The image quality of MRI in the present study was comparable to that of CT, but was better for bony tissues in CT and for soft tissues in MRI. The present results correspond with the findings of Gerlach et al. [36] and Kaminsky et al. [10], who proved the excellent quality of MRI in portraying the dental pulp, PDL, bone-marrow, gingiva, facial soft tissue, sinus mucosa, infraorbital nerve and vessels, owing to a high water content and hydrogen atoms. There was no detectable MRI signal from hard dental tissues, cortical bone, lamina dura and the IOC, whereas these structures could be visualised with good detail resolution by CT acquisition. The best MR image quality in the present study could be achieved with T2w scans for an anatomical overview and with PDw or STIR scans for more detailed images; this is in line with the findings of Kraft and Gavin [37], where T2w, STIR and PDw scans appeared superior to T1w scans in all images evaluated. This is related to the thinner slice thickness of the 3D T1w sequences, which are more often affected by artefacts compared to the transversal and dorsal orientated sequences of the STIR, PD and T2 weighted images with thicker slices.

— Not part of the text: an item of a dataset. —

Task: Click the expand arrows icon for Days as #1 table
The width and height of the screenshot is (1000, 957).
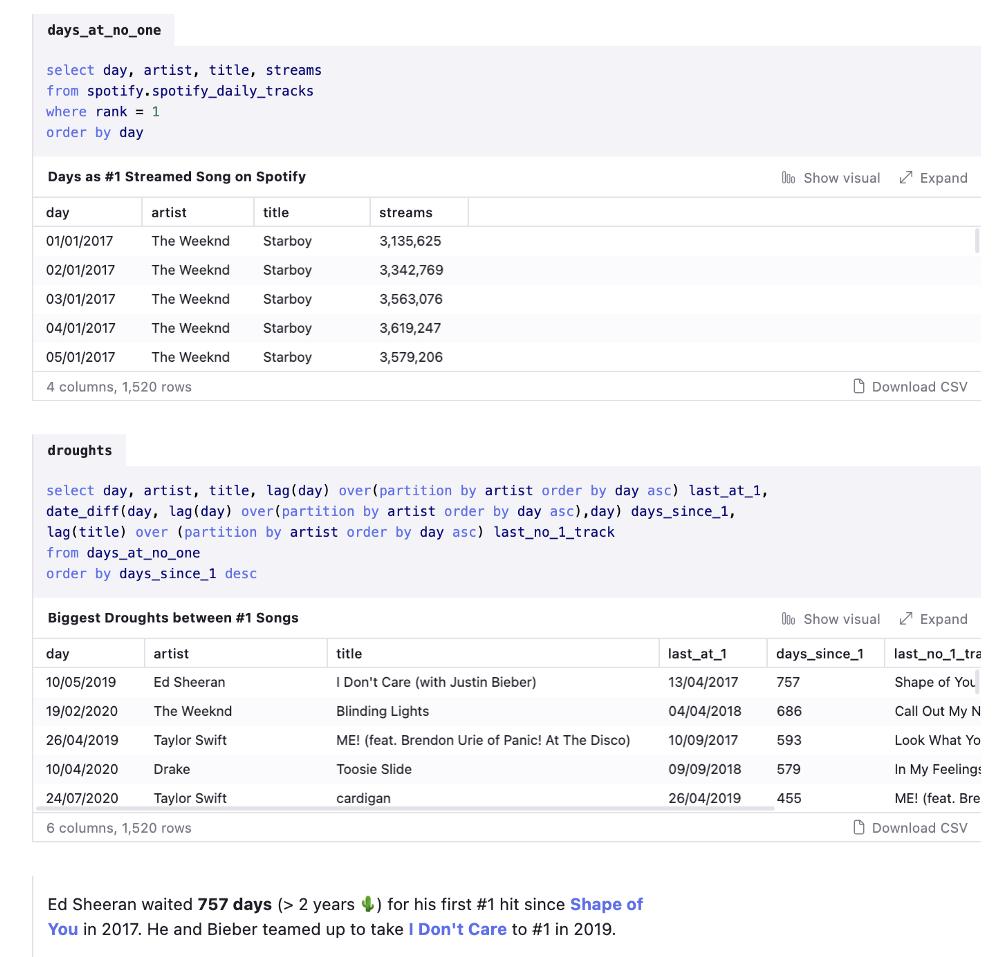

Compared to low-field tomography, 3.0 T MRI has a higher signal-to-noise ratio, leading to better resolution. Consequently, sequences can be taken with a lower recording time and equal image quality compared to low-field MRI. The time for general anaesthesia for patients can be shortened and anaesthesia risk is reduced [38, 39]. The time required for imaging examination in the present study differed greatly between MRI and CT and between the different MRI scans. The CT was around 18 times faster than the entire MRI examination, due to the different imaging techniques and various MRI scans. The long MRI examination times were chosen to acquire images of excellent quality in the current study. The number of image alignments (transverse, dorsally orientated), resolution, or FOV might be decreased for clinical use to reduce scan time.

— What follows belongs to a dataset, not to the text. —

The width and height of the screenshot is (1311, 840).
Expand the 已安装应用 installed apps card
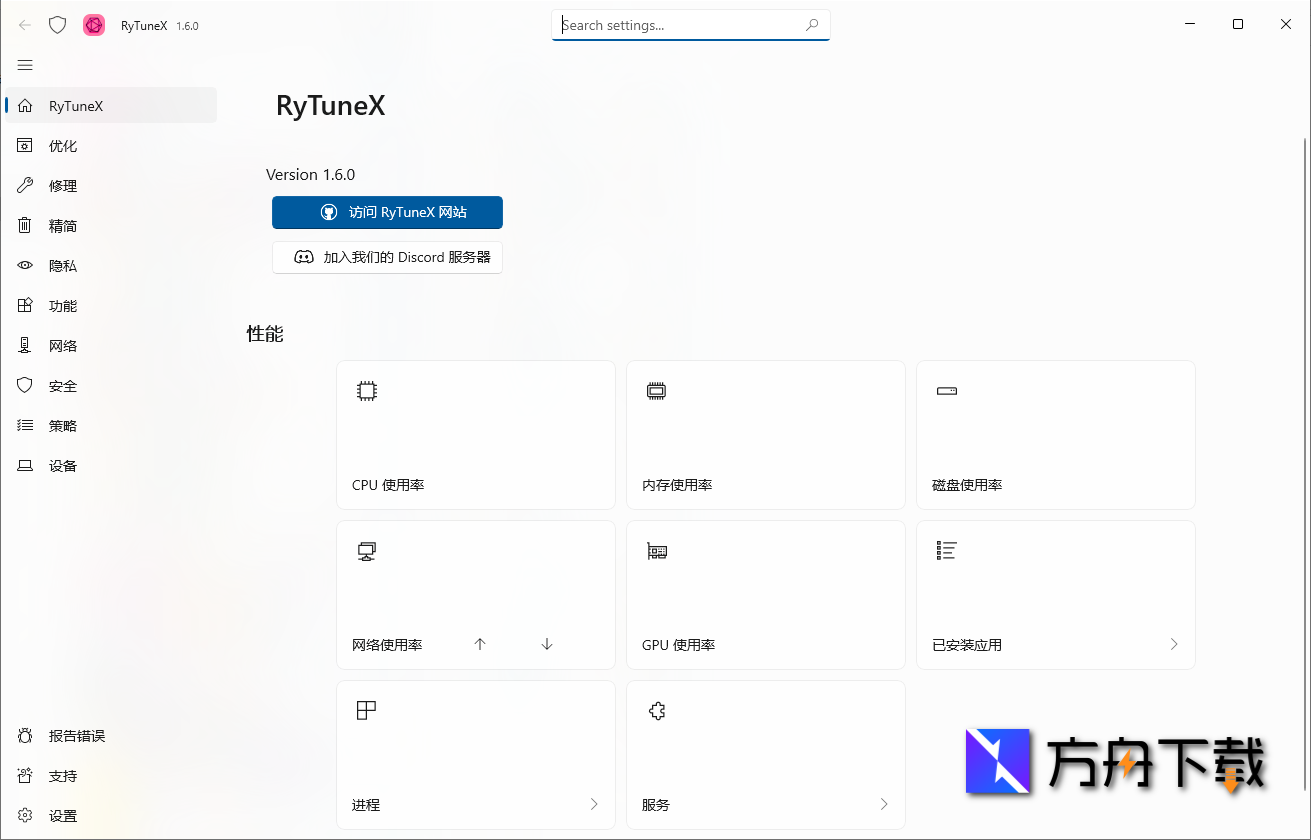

Due to the differences in the alignment of teeth [40], the MR images obtained could include artefacts, because image alignment was chosen for the entire skull and not for each tooth. Finally, some pulps and PDLs appeared blurry only due to image angulation (T2w, PDw, STIR) in the current study, that might be mistaken for pathology [17]. The alignment for each tooth would take more time and anaesthetic risk in clinical patients would increase due to longer examination times [41]. T1w images with 3D datasets offer an exception: through MPR, this technique provides the possibility of producing image planes in alignment with the teeth depicted. The time for image acquisition in T1w sequences is prolonged in high-field MRI, as T1 relaxation time is longer [38]. Therefore, a short acquisition time for T1w images, as was applied in the current study, is always accompanied by worse image quality compared to the T2w scans.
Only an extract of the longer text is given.